SUPPLIED RECORDS START

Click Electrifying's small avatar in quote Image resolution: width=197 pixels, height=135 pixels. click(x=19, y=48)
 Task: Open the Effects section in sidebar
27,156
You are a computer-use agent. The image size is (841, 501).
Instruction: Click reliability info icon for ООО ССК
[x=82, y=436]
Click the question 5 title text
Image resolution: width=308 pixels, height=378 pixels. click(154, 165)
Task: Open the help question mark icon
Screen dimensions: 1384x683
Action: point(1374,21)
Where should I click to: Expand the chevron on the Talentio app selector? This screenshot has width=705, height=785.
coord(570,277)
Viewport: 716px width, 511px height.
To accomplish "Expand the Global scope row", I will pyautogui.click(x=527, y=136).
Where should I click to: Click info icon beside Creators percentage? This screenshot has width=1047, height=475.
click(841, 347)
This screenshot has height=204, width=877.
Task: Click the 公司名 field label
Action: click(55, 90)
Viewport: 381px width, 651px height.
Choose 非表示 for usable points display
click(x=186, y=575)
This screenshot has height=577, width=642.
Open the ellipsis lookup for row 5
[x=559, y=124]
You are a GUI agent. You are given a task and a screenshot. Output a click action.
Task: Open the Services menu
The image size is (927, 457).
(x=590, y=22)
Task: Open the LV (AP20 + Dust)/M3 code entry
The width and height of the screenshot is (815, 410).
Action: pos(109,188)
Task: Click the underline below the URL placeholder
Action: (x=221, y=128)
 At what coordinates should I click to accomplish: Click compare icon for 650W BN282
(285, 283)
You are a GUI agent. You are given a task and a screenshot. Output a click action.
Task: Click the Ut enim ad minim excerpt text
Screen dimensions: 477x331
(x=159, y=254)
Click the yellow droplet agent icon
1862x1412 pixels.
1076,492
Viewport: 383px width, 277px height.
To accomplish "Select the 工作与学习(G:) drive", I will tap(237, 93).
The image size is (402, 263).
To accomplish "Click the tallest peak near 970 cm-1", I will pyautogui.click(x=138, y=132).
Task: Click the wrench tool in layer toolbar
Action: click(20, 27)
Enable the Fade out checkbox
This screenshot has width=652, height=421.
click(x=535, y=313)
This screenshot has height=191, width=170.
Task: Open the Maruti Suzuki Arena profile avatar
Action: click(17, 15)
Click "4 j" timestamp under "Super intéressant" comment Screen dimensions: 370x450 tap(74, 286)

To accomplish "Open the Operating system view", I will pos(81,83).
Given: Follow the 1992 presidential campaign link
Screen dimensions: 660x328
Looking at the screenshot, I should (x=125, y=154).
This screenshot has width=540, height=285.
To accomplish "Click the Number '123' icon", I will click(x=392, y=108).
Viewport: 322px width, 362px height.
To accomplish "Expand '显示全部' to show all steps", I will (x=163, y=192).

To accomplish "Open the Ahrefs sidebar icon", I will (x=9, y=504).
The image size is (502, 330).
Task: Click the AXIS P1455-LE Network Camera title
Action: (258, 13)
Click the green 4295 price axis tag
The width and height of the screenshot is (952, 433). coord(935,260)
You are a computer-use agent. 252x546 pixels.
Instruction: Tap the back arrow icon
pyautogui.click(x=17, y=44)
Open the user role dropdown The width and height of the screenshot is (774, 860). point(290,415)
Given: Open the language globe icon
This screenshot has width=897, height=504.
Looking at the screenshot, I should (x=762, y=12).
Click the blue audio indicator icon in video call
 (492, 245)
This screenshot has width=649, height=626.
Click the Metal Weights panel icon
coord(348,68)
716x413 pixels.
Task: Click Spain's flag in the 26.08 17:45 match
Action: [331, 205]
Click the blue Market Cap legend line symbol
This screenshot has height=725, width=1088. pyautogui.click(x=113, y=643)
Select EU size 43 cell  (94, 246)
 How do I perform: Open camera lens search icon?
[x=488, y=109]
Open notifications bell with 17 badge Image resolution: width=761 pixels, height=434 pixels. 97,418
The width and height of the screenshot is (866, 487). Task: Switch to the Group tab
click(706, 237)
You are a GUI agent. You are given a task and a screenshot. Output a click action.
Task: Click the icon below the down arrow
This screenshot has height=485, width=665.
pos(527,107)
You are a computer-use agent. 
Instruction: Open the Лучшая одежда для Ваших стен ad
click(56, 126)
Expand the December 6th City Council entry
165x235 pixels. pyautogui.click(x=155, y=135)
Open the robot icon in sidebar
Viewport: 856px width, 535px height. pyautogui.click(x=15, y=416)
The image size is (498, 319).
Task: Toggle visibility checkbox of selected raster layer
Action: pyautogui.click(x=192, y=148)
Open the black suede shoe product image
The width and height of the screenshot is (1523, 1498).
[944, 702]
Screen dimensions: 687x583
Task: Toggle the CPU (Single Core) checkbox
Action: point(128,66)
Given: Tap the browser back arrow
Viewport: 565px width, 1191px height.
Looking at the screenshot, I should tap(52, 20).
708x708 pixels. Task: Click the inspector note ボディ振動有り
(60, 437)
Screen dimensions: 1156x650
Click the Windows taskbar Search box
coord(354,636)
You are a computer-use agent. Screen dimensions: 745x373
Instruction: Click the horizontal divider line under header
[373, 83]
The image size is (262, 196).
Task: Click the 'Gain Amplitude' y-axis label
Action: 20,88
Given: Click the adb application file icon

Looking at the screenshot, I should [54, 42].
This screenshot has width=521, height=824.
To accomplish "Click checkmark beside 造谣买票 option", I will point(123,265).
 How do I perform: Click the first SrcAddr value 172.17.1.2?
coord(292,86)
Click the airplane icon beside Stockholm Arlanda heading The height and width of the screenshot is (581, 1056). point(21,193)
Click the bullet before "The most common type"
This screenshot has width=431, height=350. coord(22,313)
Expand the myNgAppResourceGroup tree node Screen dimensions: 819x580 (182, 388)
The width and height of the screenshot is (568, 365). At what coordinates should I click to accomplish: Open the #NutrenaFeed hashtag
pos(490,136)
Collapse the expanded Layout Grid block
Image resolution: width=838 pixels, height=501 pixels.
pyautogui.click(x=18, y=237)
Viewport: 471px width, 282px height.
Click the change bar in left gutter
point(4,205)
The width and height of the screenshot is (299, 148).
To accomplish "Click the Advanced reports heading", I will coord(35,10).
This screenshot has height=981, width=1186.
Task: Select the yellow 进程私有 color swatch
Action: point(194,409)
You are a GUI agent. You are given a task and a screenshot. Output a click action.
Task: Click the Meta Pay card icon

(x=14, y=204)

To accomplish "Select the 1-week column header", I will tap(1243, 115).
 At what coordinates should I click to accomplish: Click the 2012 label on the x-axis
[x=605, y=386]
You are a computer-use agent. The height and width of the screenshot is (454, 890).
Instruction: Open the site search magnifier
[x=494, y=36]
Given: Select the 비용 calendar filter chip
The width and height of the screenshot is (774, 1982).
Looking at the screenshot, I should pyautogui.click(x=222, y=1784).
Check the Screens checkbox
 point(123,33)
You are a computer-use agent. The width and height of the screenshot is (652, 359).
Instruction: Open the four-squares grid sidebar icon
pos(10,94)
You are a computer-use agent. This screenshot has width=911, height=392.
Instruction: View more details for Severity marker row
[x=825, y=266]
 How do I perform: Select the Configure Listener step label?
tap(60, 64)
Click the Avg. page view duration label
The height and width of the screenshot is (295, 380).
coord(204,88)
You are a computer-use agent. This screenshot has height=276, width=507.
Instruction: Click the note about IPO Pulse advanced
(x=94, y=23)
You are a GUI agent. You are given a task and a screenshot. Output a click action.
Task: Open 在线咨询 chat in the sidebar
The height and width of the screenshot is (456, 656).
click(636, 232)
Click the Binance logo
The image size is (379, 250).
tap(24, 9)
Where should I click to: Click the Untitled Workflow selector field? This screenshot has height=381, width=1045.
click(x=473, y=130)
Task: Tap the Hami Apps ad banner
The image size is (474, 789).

SUPPLIED RECORDS END

### ACTIVITY
The answer is the records above restated word for word from their opening line through the line that holds "You are a computer-use agent. The image", both included, and nothing else.

### RESPONSE BOX
Click Electrifying's small avatar in quote Image resolution: width=197 pixels, height=135 pixels. click(x=19, y=48)
 Task: Open the Effects section in sidebar
27,156
You are a computer-use agent. The image size is (841, 501).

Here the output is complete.